_What you have to do_:
Copy the rows below exactly, from the start up to and including the line that contains "coord(322,486)".

[Dataset excerpt]
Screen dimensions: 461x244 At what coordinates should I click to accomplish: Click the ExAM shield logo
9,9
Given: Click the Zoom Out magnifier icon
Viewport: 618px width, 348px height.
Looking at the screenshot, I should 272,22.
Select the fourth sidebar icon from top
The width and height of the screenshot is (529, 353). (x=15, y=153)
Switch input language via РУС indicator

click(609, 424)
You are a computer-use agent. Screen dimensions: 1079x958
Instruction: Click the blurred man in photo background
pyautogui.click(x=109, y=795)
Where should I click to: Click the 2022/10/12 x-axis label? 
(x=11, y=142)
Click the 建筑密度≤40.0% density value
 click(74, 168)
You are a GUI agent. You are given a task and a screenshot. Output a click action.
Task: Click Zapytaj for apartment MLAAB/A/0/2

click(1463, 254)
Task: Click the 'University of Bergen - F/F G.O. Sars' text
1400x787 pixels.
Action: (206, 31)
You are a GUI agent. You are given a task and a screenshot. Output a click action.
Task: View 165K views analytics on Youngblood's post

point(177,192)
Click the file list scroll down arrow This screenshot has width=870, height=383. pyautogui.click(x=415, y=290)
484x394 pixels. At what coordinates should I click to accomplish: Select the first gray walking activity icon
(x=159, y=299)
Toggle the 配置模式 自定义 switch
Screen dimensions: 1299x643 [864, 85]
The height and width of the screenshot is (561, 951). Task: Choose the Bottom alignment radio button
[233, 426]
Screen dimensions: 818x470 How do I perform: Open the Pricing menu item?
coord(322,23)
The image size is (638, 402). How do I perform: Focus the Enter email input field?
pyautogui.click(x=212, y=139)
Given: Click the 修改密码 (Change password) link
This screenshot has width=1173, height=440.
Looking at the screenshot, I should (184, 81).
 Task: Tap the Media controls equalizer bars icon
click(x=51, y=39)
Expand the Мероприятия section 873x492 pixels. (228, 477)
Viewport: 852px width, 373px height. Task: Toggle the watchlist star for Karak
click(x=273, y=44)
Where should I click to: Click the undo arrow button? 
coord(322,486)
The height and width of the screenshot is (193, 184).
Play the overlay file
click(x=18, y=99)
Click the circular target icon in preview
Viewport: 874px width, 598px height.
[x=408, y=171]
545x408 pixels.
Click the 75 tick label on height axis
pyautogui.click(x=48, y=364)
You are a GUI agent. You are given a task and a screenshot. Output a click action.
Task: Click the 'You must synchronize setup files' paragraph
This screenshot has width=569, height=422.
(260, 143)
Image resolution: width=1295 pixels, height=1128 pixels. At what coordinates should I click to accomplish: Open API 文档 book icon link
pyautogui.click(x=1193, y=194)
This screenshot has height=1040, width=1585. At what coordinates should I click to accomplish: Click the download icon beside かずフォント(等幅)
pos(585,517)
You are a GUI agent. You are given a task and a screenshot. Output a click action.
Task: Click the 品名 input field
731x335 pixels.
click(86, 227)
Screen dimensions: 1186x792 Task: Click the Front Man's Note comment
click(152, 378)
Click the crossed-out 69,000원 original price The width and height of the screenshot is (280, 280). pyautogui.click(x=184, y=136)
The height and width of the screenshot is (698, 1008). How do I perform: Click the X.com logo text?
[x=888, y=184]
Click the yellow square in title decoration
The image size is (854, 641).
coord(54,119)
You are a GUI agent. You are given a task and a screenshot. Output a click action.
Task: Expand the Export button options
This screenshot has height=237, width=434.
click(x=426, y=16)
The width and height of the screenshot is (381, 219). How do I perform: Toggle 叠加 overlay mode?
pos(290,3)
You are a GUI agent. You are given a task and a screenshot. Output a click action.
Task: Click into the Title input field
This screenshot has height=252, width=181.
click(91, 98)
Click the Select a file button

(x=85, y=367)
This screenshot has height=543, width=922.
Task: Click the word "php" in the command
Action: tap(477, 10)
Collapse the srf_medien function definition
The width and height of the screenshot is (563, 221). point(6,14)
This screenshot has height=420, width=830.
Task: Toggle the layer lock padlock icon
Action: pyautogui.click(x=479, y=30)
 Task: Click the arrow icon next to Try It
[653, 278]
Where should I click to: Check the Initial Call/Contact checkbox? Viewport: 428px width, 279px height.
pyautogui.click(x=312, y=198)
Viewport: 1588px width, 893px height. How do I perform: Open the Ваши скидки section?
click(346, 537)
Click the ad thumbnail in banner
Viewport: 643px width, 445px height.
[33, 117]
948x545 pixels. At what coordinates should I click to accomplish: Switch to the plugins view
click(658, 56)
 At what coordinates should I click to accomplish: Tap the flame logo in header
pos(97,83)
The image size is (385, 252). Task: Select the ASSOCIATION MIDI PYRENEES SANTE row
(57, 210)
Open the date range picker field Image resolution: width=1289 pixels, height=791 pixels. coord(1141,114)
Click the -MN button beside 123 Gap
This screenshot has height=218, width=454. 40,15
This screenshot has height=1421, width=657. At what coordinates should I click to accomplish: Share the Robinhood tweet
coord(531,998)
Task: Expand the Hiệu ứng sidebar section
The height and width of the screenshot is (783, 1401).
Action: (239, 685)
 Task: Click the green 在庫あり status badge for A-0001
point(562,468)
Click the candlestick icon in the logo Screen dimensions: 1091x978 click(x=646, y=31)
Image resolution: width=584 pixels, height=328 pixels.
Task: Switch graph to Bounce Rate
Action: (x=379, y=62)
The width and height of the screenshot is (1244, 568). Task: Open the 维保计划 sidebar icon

_The completed task_:
Screen dimensions: 461x244 At what coordinates should I click to accomplish: Click the ExAM shield logo
9,9
Given: Click the Zoom Out magnifier icon
Viewport: 618px width, 348px height.
Looking at the screenshot, I should 272,22.
Select the fourth sidebar icon from top
The width and height of the screenshot is (529, 353). (x=15, y=153)
Switch input language via РУС indicator

click(609, 424)
You are a computer-use agent. Screen dimensions: 1079x958
Instruction: Click the blurred man in photo background
pyautogui.click(x=109, y=795)
Where should I click to: Click the 2022/10/12 x-axis label? 
(x=11, y=142)
Click the 建筑密度≤40.0% density value
 click(74, 168)
You are a GUI agent. You are given a task and a screenshot. Output a click action.
Task: Click Zapytaj for apartment MLAAB/A/0/2

click(1463, 254)
Task: Click the 'University of Bergen - F/F G.O. Sars' text
1400x787 pixels.
Action: (206, 31)
You are a GUI agent. You are given a task and a screenshot. Output a click action.
Task: View 165K views analytics on Youngblood's post

point(177,192)
Click the file list scroll down arrow This screenshot has width=870, height=383. pyautogui.click(x=415, y=290)
484x394 pixels. At what coordinates should I click to accomplish: Select the first gray walking activity icon
(x=159, y=299)
Toggle the 配置模式 自定义 switch
Screen dimensions: 1299x643 [864, 85]
The height and width of the screenshot is (561, 951). Task: Choose the Bottom alignment radio button
[233, 426]
Screen dimensions: 818x470 How do I perform: Open the Pricing menu item?
coord(322,23)
The image size is (638, 402). How do I perform: Focus the Enter email input field?
pyautogui.click(x=212, y=139)
Given: Click the 修改密码 (Change password) link
This screenshot has width=1173, height=440.
Looking at the screenshot, I should (184, 81).
 Task: Tap the Media controls equalizer bars icon
click(x=51, y=39)
Expand the Мероприятия section 873x492 pixels. (228, 477)
Viewport: 852px width, 373px height. Task: Toggle the watchlist star for Karak
click(x=273, y=44)
Where should I click to: Click the undo arrow button? 
coord(322,486)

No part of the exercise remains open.